*TO BE DONE:* Extract every line of the data below that contains the string "height", and copy each one out. Case counts when matching.

*GIVEN INFORMATION:*
━━━━━━━━━━━━━━━━━━━━━━━━━━━━━━

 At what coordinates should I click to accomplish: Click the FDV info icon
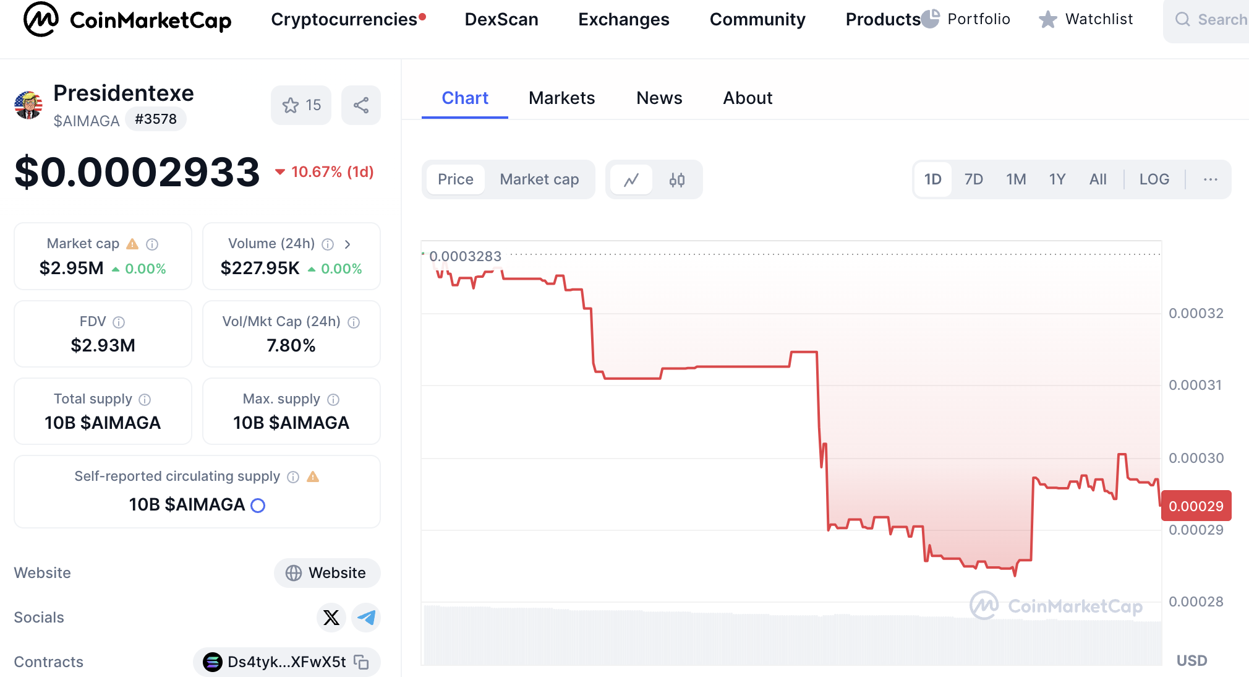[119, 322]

━━━━━━━━━━━━━━━━━━━━━━━━━━━━━━

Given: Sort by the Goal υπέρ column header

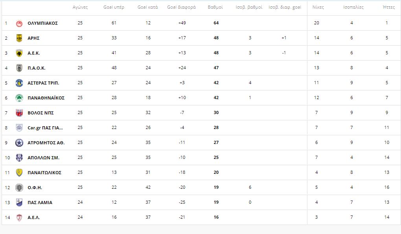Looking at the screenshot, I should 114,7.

━━━━━━━━━━━━━━━━━━━━━━━━━━━━━━

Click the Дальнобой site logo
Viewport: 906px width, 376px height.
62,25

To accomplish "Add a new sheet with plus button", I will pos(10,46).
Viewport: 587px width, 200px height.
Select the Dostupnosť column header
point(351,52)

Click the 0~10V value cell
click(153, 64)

━━━━━━━━━━━━━━━━━━━━━━━━━━━━━━

*WRITTEN ANSWER:*
Viewport: 906px width, 376px height.
Viewport: 587px width, 200px height.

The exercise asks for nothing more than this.